- Given entries:
•••
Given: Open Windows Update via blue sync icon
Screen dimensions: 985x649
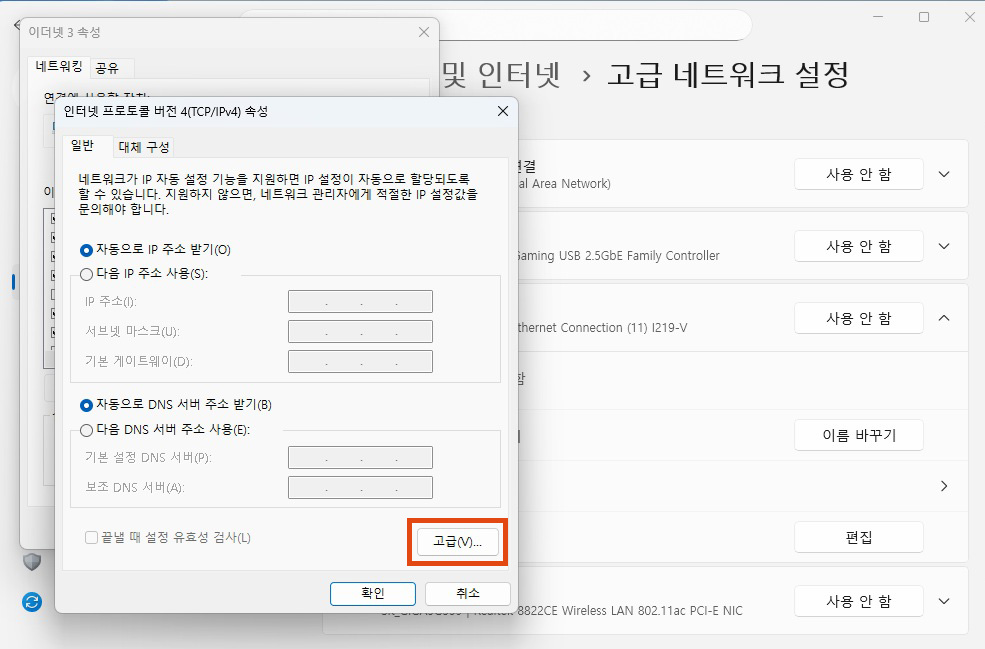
•••
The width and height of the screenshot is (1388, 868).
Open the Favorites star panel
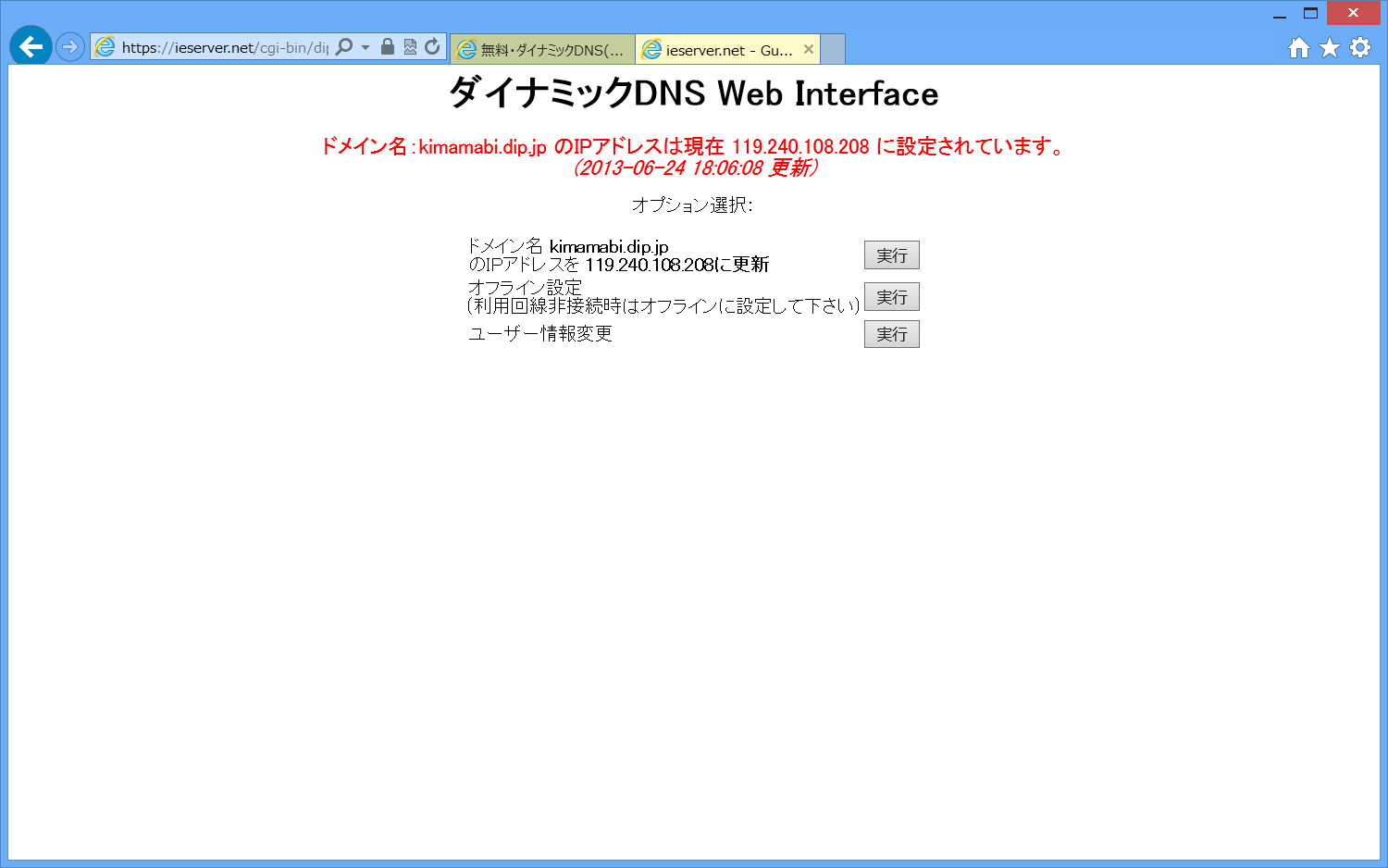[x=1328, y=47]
•••
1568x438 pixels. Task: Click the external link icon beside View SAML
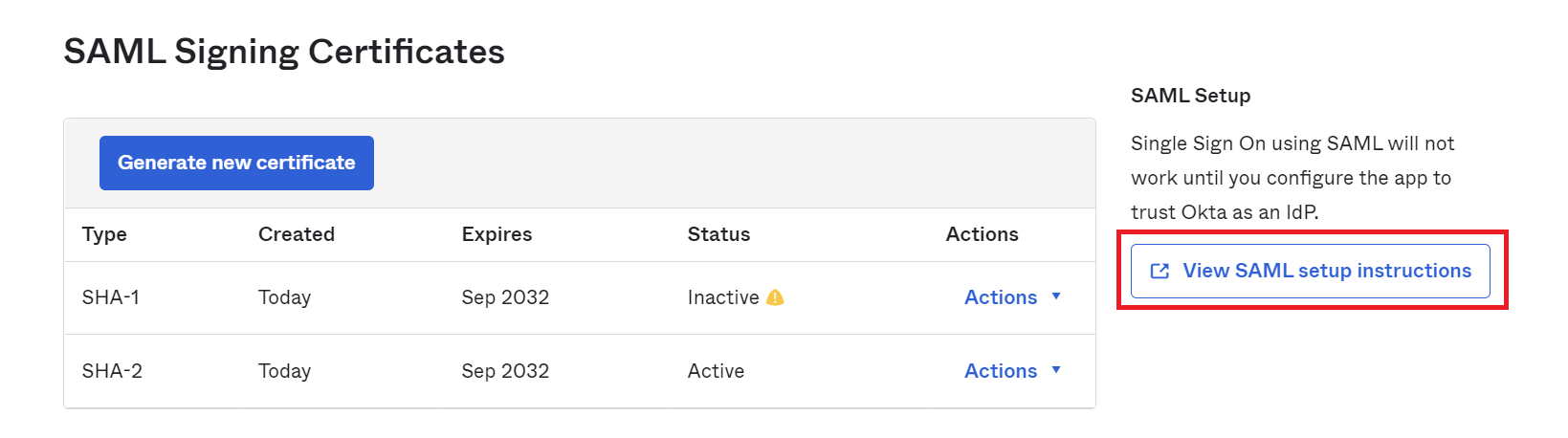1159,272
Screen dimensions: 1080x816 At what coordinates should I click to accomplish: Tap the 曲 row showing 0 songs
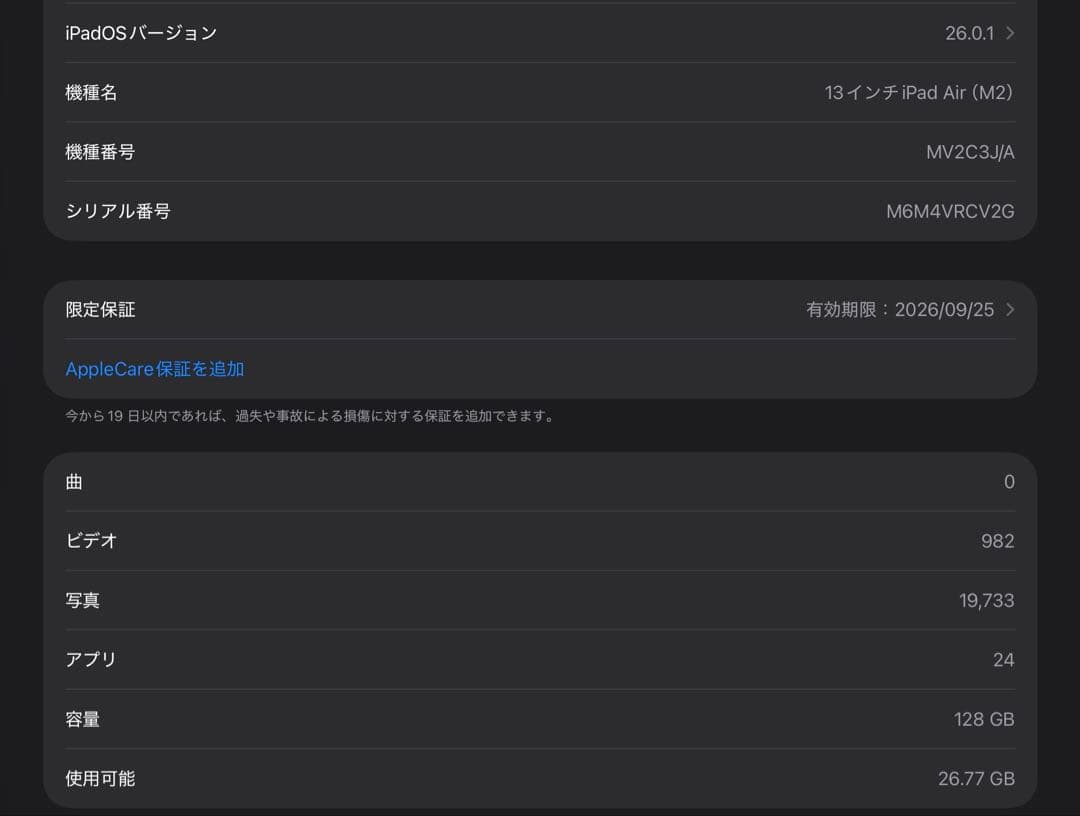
•••
- Work required: Scan the entries for the word "dimensions". Report each line that has it.

- Task solution:
Screen dimensions: 985x649
Screen dimensions: 1080x816 At what coordinates should I click to accomplish: Tap the 曲 row showing 0 songs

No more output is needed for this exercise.